Add TTS Engine

Goal

Integrate a new text-to-speech engine into Voicebox end-to-end: dependency research, backend protocol implementation, frontend UI wiring, PyInstaller bundling, and frozen-build verification. The user should only need to test the final build locally.

Reference Doc

The full phased guide lives at docs/content/docs/developer/tts-engines.mdx. Read this file in its entirety before starting.

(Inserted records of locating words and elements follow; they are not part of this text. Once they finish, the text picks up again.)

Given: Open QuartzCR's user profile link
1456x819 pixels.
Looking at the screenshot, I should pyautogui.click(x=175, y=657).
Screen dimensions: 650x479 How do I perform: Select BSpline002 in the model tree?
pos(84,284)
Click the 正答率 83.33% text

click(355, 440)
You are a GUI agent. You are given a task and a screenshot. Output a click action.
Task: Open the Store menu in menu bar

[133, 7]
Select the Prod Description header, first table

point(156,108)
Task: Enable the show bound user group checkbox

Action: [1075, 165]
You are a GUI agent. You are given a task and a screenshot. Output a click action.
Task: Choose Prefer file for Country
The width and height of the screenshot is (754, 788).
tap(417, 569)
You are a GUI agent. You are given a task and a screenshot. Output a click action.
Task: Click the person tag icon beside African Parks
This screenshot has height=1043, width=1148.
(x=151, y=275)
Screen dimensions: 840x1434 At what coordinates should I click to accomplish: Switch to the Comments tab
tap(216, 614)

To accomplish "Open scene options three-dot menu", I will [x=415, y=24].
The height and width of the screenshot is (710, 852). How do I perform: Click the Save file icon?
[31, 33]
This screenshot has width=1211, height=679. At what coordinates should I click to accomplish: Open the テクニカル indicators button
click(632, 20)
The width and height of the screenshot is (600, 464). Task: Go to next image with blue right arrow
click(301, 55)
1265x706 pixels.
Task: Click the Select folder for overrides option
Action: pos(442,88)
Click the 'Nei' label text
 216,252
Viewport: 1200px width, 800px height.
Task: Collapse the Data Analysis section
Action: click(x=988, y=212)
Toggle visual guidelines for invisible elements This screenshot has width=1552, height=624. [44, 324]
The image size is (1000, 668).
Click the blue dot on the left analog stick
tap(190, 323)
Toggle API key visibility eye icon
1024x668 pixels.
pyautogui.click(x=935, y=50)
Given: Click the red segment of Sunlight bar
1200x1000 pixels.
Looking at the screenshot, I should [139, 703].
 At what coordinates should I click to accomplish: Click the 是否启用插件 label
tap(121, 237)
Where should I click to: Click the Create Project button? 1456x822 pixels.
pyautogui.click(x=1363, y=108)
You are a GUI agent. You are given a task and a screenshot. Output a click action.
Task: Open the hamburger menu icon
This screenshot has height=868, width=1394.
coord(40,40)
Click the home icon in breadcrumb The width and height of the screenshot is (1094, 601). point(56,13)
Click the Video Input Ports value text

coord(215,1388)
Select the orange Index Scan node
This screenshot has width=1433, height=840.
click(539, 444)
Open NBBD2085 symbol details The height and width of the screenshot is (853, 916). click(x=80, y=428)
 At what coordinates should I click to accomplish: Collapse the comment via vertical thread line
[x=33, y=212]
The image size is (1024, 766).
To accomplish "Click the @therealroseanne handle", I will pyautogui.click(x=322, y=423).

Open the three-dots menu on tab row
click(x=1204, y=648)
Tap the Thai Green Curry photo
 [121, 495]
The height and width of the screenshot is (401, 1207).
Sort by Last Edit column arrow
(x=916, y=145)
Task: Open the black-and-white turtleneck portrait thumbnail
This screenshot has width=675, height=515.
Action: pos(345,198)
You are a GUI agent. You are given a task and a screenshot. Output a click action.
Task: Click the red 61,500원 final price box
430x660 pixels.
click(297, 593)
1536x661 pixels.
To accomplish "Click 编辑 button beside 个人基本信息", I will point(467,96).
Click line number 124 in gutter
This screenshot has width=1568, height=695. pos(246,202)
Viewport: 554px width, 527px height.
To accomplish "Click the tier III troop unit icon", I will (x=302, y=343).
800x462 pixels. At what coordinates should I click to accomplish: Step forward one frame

It contains:

Phase 0: Dependency research (mandatory before writing code)
Phase 1: Backend implementation (TTSBackend protocol)
Phase 2: Route and service integration (usually zero changes)
Phase 3: Frontend integration (5 files)
Phase 4: Dependencies (requirements.txt, justfile, CI, Docker)
Phase 5: PyInstaller bundling (build_binary.py + server.py)
Phase 6: Common upstream workarounds
Implementation checklist (gate between phases)

Workflow

1. Read the guide

bash

# Read the full TTS engines doc
cat docs/content/docs/developer/tts-engines.mdx

Internalize all phases, especially Phase 0 and Phase 5. The v0.2.3 release was three patch releases because Phase 0 was skipped.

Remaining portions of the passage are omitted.